To be honest, some days I just don’t have the energy to hide that I am devastated by this illness. It’s ok. It’s good to feel that way. It’s completely normal. Its ok to grieve for the person you once were. I know I have. She died and was replaced with one that can barely function at times. It’s heartbreaking and frustrating but God gets me through it. Most days I do accept the reality of living with my illness, I accept and adapt to my limitations. Some days I grieve for the person I should be. I wonder what she would be like now. Some days I want to give up, but I don’t because thanks to Jesus, most days I’m stronger than that. Wondering who I would’ve been without this illness, though, is one of the most emotionally trying things to come to terms with. I was walking a specific path when I got 150% rerouted. It feels like I’m in this bizarre, alrernate, half-baked version of my real life. As much as I desperately want to get back on the track I was before, even more, I want to know where that path would have led. Who would I have been? What could I have been? We always wonder what we’ll be like when we grow up and I feel like I was robbed of ever finding out. I am constantly torn between “i can’t let this illness ruin my life” and “I have to listen to my body and rest.” I miss my life before I got this illness. I miss being able to actually enjoy things without feeling worse afterwards. I miss being able to do things without being scared of it’s consequences. Though I miss all of that, this is the path God chose for me and I’ve come to accept and embrace that.
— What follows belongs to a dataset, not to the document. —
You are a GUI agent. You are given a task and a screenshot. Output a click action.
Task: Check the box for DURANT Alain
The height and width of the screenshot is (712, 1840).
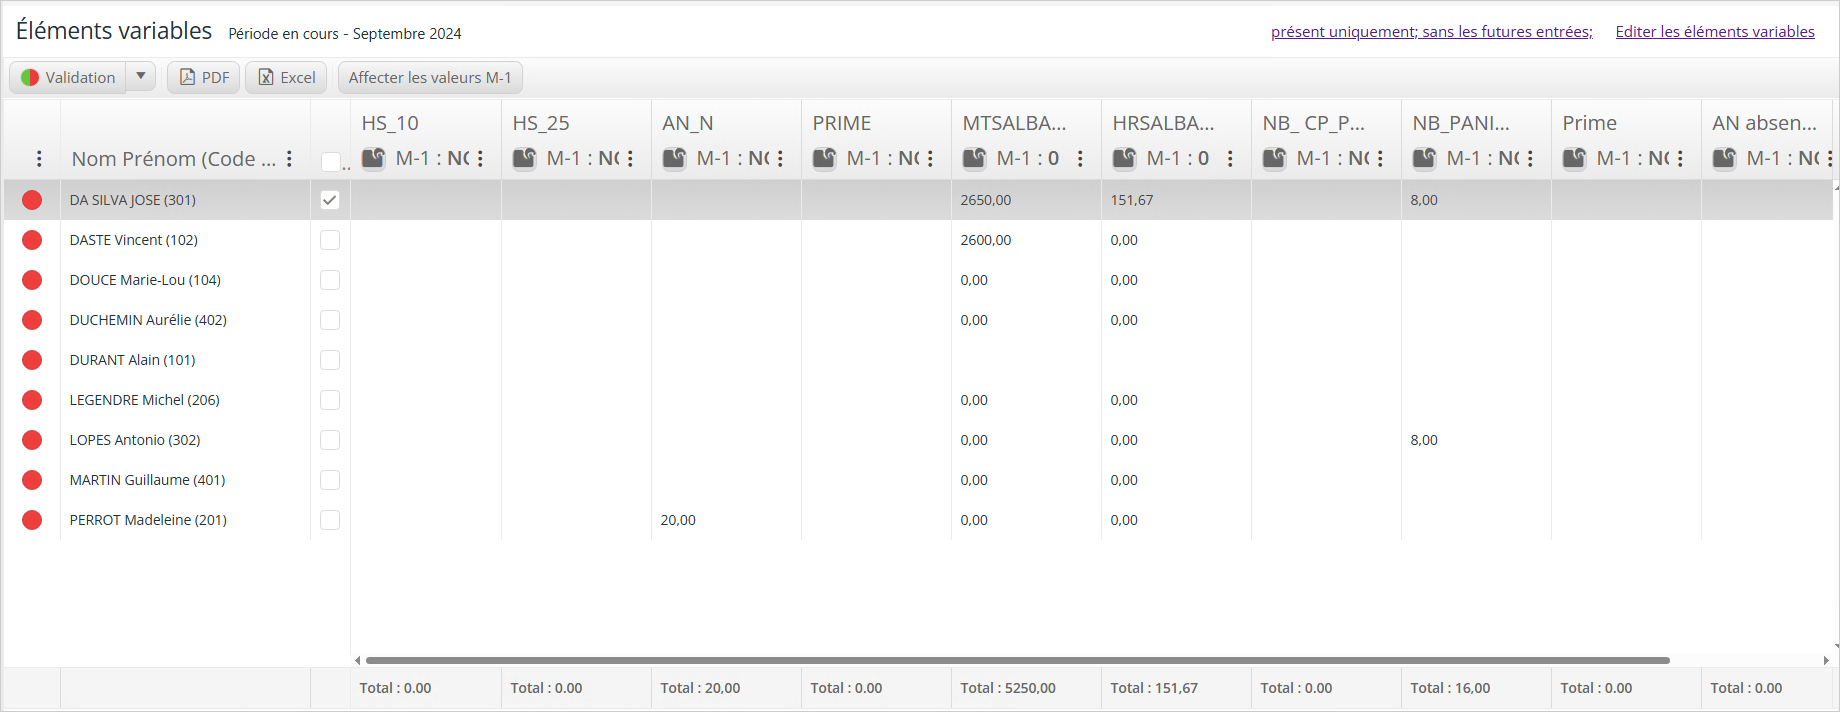[330, 360]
To my fellow spoonies(Chronic illness sufferers): i know you feel as if you’ve been set up to fail. I want you to know that not being able to do as much as others does not make you a failure. It makes you an incredibly strong individual who is trying their best. Never let anyone tell you otherwise. You are going to find out two things: how strong you are and who really cares about you. You will lose people, but it’ll be alright, if they can’t be there for you at your worst, then you didn’t really need them anyways. Forgive. I know it’s hard when people are being ignorant towards your condition, but it’s freeing and is God’s will. A quote that has helped me a lot is,” it has been a beautiful fight. Still is.” To me it means that God had put you through this for a reason and it’s difficult but you’re a fighter and you’ll get through it. You are stronger than you know. There’s strong and there’s Chronic illness strong. Together, let’s stand up to POTS(get the pun?). Keep on fighting.
Chronic illness has taught me so much, but one of the lessons I’m holding close lately is that healing is never as immediate as we hope. It takes time. It’s unpredictable, up and down, all around, backwards, forward, and inside out. But it comes in time. It’s a process. But you will heal in time. Second Kings 20:5 says “ I have heard your prayers and seen your tears; I will heal you.” Hold closely to that.
God has purpose for us all. Why mine is seemingly more painful that that of others is for him to know and me to discover, but I know in my heart of hearts that I’m here doing his will because of this illness. All it’s taken is a little change in perspective to see that this could be a blessing in disguise. If I can bless one person, it’s worth all the pain. That’s the mindset we all need to have. I thank the Lord for all he’s given me and for the opportunity to share my story. Shout out to all of you like me, fighting a battle that most people don’t understand. Keep fighting the good fight my loves.